*** Available records ***

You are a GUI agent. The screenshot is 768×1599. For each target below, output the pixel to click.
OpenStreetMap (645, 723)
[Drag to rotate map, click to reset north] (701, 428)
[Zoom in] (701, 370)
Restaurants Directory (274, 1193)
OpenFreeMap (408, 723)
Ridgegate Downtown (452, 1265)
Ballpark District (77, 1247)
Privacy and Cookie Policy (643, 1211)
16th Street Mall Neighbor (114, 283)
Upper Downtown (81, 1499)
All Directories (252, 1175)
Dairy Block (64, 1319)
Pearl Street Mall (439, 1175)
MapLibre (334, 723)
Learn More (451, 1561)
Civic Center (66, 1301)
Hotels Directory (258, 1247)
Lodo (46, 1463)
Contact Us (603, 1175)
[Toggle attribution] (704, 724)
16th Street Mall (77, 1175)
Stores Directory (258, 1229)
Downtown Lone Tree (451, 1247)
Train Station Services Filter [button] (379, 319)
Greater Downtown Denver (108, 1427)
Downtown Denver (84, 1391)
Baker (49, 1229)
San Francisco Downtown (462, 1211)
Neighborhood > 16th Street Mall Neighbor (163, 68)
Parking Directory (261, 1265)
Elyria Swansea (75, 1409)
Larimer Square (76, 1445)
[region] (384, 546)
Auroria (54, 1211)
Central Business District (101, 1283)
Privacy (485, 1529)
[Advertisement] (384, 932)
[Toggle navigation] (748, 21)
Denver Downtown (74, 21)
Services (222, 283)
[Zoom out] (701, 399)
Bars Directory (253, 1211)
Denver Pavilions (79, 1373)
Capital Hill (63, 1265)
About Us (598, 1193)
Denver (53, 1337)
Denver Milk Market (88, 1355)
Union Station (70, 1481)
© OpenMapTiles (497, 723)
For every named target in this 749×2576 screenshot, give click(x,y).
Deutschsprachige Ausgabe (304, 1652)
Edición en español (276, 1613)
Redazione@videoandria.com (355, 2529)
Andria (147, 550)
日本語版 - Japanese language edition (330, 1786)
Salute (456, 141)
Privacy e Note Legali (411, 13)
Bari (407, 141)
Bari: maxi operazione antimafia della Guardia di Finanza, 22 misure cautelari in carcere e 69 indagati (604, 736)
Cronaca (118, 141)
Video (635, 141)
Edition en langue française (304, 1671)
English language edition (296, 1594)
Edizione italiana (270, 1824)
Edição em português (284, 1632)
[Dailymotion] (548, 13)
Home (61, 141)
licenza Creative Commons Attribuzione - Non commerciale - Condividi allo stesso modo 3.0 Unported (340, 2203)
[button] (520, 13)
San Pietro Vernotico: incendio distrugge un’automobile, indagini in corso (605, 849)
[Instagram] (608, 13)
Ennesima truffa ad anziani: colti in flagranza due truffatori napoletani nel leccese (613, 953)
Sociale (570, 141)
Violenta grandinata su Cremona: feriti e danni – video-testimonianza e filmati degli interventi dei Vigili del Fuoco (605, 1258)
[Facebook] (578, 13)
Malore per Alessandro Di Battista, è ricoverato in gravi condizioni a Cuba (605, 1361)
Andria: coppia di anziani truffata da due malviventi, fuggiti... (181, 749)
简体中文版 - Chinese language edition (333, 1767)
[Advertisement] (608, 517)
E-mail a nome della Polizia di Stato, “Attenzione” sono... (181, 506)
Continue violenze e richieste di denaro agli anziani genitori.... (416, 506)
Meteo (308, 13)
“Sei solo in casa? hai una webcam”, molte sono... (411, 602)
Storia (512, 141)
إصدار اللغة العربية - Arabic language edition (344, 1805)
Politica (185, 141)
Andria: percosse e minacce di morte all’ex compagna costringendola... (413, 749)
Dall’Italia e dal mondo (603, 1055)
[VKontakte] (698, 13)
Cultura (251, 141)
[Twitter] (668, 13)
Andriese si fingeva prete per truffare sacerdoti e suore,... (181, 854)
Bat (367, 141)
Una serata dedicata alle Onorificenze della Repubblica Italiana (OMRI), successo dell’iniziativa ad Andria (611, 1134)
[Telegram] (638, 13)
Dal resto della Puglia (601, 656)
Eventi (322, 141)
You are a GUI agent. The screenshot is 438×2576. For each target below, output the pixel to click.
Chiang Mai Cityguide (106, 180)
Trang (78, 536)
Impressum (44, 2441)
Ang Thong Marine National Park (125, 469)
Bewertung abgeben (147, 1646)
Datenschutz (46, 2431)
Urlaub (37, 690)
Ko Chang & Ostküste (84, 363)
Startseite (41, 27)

*** End of Available records ***

The required output is the entries from their opening line through the line holding "Dairy Block (64, 1319)", repeated exactly, with both end lines kept.

## [Task output]
You are a GUI agent. The screenshot is 768×1599. For each target below, output the pixel to click.
OpenStreetMap (645, 723)
[Drag to rotate map, click to reset north] (701, 428)
[Zoom in] (701, 370)
Restaurants Directory (274, 1193)
OpenFreeMap (408, 723)
Ridgegate Downtown (452, 1265)
Ballpark District (77, 1247)
Privacy and Cookie Policy (643, 1211)
16th Street Mall Neighbor (114, 283)
Upper Downtown (81, 1499)
All Directories (252, 1175)
Dairy Block (64, 1319)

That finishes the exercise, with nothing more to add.